|The deal is make or break for IBM and a maker or breaker for Rometty. She said Sunday the deal will make IBM the “No. 1 hybrid cloud provider,” referring to the market for renting clients online computing services in both “public” and “private” varieties.|
Data Sheet—IBM's Make or Break Deal for Red Hat
By Aaron Pressman and Adam Lashinsky
October 30, 2018
This is the web version of Data Sheet, Fortune’s daily newsletter on the top tech news. To get it delivered daily to your in-box, sign up here.
IBM made a big move Sunday evening by buying Red Hat for $34 billion. This was the second consecutive business day of great news for North Carolina technology companies, the previous jolt being the new investment in Fortnite maker Epic Games.
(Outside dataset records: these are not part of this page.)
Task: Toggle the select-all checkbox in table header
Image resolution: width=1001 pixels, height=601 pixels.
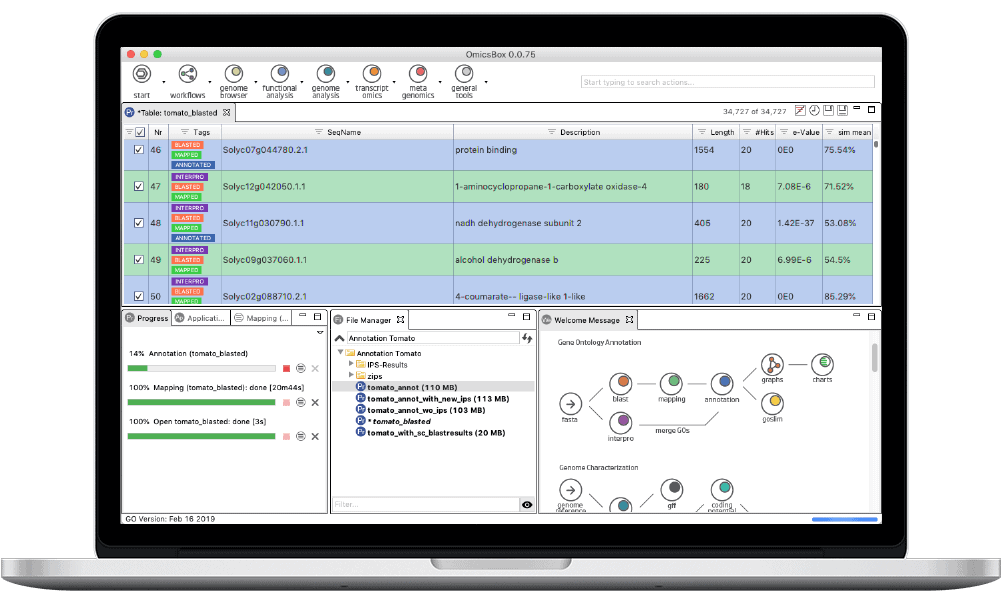Action: pyautogui.click(x=138, y=131)
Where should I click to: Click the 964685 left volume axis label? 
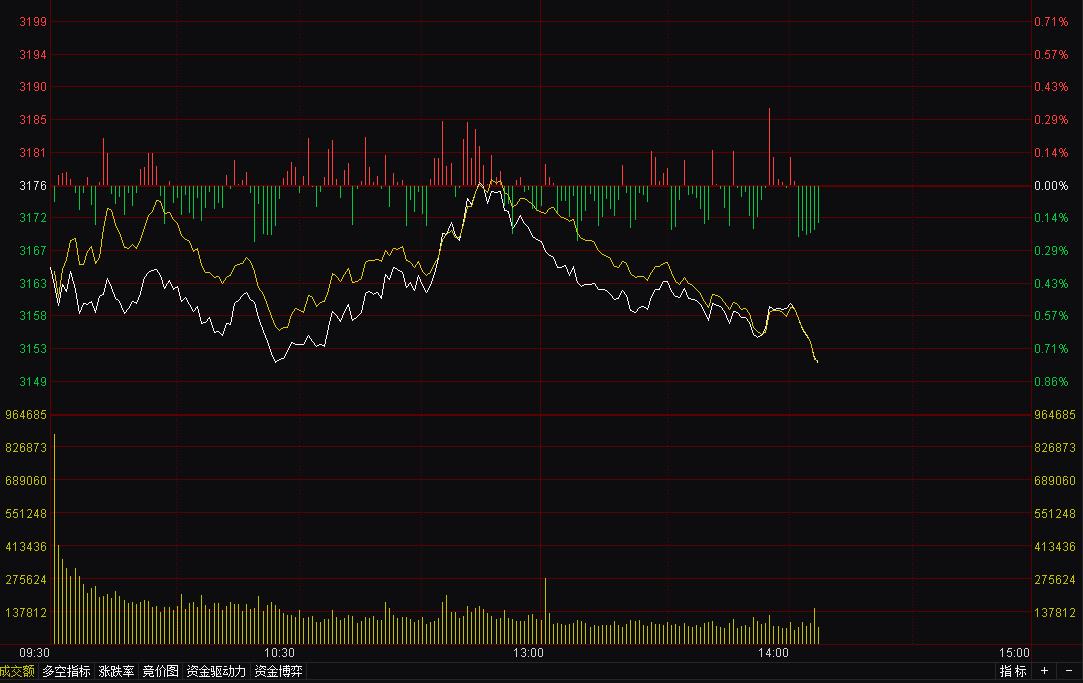[x=26, y=415]
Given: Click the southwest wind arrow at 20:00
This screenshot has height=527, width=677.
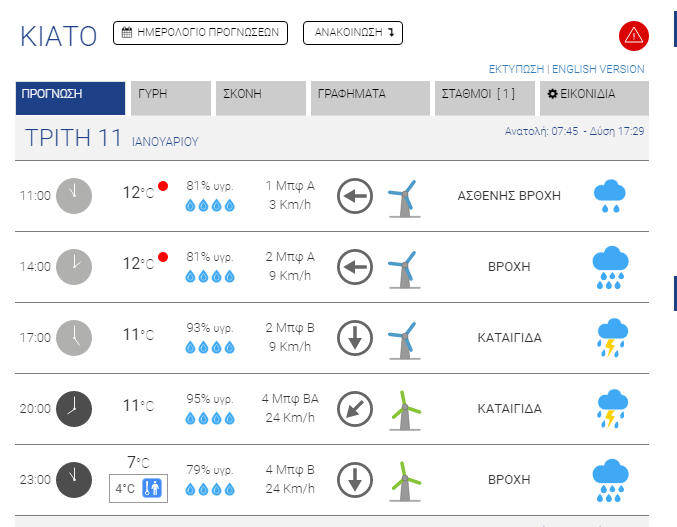Looking at the screenshot, I should tap(354, 409).
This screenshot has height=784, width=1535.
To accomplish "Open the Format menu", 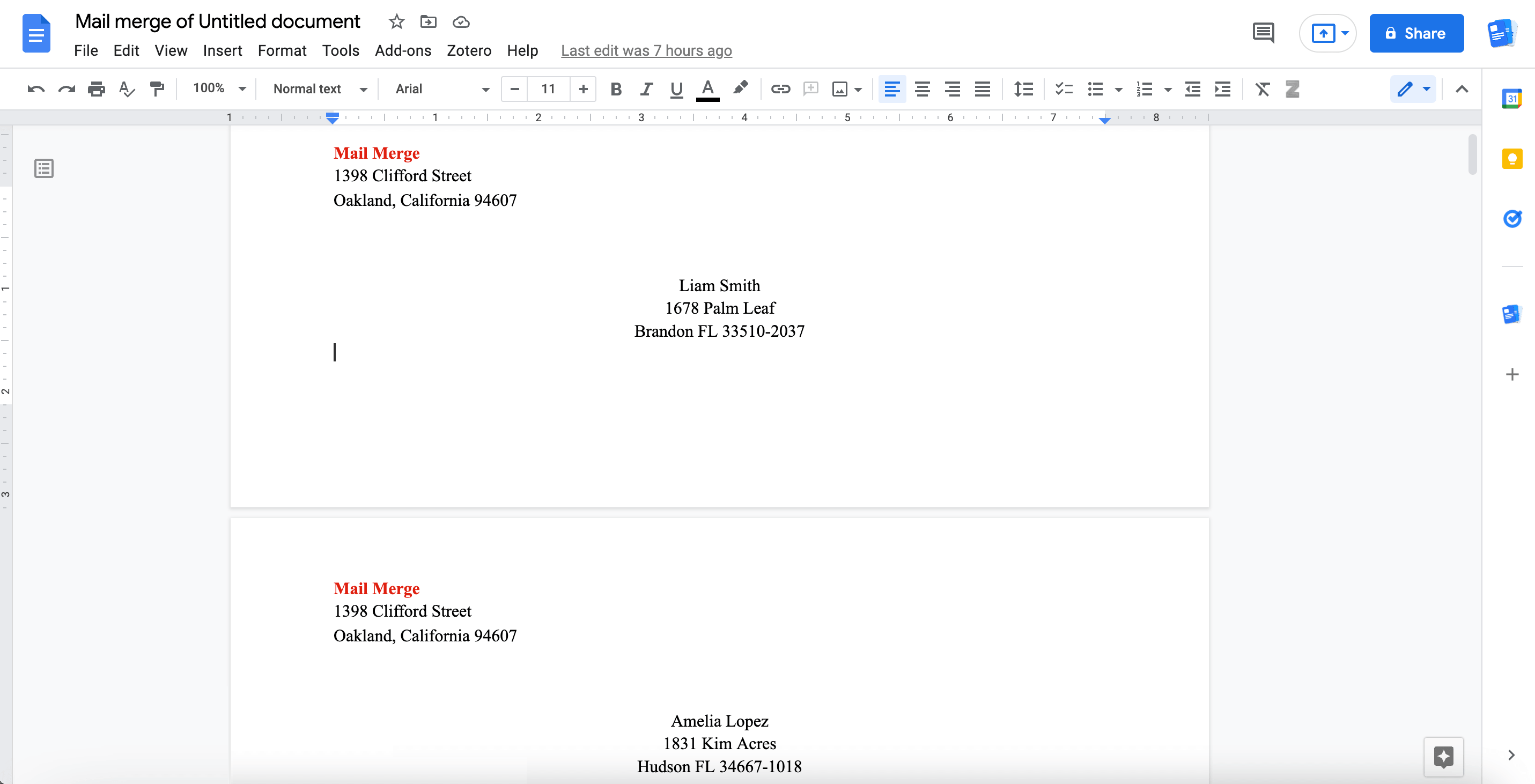I will pos(282,50).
That’s about where the good news ends.
Investors hated the all-cash deal, which will force IBM to suspend share re-purchases, increase its debt, and leave the company unable to make other big acquisitions should enterprise software prices ease in coming years. IBM’s shares fell 4%, deepening their embarrassingly negative 7-year run, almost to the day, of the Ginni Rometty era. Even more telling, Red Hat’s shares ended the day near $170, 12% below the $190 per share IBM promised to pay. This means investors are skeptical the deal will happen at this inflated price. (The companies announced IBM will pay Red Hat nearly $1 billion if the deal falls through.)
The deal is make or break for IBM and a maker or breaker for Rometty. She said Sunday the deal will make IBM the “No. 1 hybrid cloud provider,” referring to the market for renting clients online computing services in both “public” and “private” varieties.
Almost no one believes that will happen.
Amazon, Microsoft, and Google dominate cloud computing, with Microsoft having begun to invest years ago in the “hybrid” concept. In fact, Satya Nadella ran Microsoft’s Azure business that pursued the hybrid strategy when he was promoted to CEO. IBM, by contrast, is a pipsqueak in the business, and adding open-source services provider Red Hat won’t meaningfully change that.
The problem is that IBM is late to the game. One longtime enterprise software analyst told me Monday buying Red Hat “only helps the ice cube melt more slowly.” Stratechery’s Ben Thompson called IBM’s previous “commitment to the cloud … an accounting fiction derived from re-classifying existing businesses.” (His takedown of the deal is worth the read to understand IBM strategic quandary.) Breakingviews, which slammed IBM for “overpaying for relevance,” walks through why it is unlikely the deal with ever pencil out financially.
IBM had to do something, of course. Its existing businesses aren’t growing, and even its much-hyped Watson artificial intelligence unit has failed to ignite. Slow growth, flashy marketing that doesn’t deliver, and giant acquisitions. Sound a lot like another stalled icon: GE.
The chances this elephant will dance again aren’t good.